▶ _PAGE EXTRACT_:
Soon there appeared on the left (east) bank “a commemorative column in honor of the Battle of New Orleans,” the initial section of the marble obelisk at Chalmette Battlefield. Then in the distance he eyed a “thick black atmosphere…over the distant horizon,” beneath which “the buildings of the southern metropolis came into sight…belfry after belfry, house after house, ship after ship[:] the luggers, the schooners, the high steamboats resembling gigantic stabled mastodons, then the three-masters arranged along the bank in an interminable avenue.” It was the largest city in the South, New Orleans, and one of the busiest ports in the hemisphere. “Behind this vast semi-circle of masts and yards were wooden jetties crowded with all sorts of merchandise, carriages and wagons bouncing along the pavement, and finally, houses of brick, of wood, and of stone, gigantic billboards, factory fumes, and bustling streets.”

▶ _WORK ITEM 1_:
Answer these questions from the passage on the approach to New Orleans:
(a) On which bank of the river did the commemorative column appear?
(b) What did the high steamboats resemble?
(c) Of what materials were the houses behind the jetties built?
▶ _WORK ITEM 2_:
Write the next part of the passage on the approach to New Orleans, beginning after its final sentence.

▶ _EXTRACTED MATERIAL_:

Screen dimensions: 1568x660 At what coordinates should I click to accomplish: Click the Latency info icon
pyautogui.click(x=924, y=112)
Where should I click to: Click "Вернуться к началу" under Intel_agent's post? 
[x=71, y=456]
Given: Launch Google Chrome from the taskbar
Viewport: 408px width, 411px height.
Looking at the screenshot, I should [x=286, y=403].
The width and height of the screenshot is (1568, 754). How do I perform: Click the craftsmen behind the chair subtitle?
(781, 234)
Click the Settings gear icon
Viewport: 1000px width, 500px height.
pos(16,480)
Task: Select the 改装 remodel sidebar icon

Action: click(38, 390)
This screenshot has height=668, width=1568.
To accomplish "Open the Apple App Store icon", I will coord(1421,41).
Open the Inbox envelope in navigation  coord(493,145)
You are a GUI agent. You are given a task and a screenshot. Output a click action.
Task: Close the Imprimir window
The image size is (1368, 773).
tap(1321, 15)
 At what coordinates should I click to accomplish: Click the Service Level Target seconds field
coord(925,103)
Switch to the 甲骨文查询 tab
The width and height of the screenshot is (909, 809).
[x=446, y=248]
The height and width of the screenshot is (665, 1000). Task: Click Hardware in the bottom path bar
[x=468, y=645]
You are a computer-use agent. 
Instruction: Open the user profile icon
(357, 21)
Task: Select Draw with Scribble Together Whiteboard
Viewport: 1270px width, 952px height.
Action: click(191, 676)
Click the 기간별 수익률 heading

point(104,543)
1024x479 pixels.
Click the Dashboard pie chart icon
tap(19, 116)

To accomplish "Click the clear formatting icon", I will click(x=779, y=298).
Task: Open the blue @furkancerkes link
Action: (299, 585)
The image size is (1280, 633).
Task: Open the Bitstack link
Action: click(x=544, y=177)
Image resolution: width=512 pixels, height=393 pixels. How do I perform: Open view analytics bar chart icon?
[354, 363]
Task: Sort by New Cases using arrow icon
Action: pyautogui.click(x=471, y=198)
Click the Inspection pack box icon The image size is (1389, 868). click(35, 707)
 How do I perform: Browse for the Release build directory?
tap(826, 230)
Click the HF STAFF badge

▶ _EXERCISE RESULT 1_:
(a) The left (east) bank.
(b) Gigantic stabled mastodons.
(c) Brick, wood, and stone.

▶ _EXERCISE RESULT 2_:
Reclus took a job as a tutor for Septime Fortier’s children at Félicité Plantation on the right (west) bank of St. James Parish. That live-in position gave the young progressive an up-close view of plantation slavery, which he found “utterly repugnant,” according to Dunbar; “he deplored the dehumanizing effects of slavery on the whites, as well as on the blacks.” Reclus was even more horrified by the slave trade, New Orleans ranking as the largest such marketplace in the nation. His description of a slave auction at Bank’s Arcade on Magazine Street, translated by Martin and Clark, is perfectly harrowing. “Thus all the Negroes of Louisiana pass in turn on this fateful table,” he wrote, “children…separated from their mothers, young girls subjected to the stares of two thousand spectators and sold by the pound…obliged to remain cheerful under threat of the whip, and the elderly [who] are deprived of the most vile and pitiful honor, that of bringing a good price.”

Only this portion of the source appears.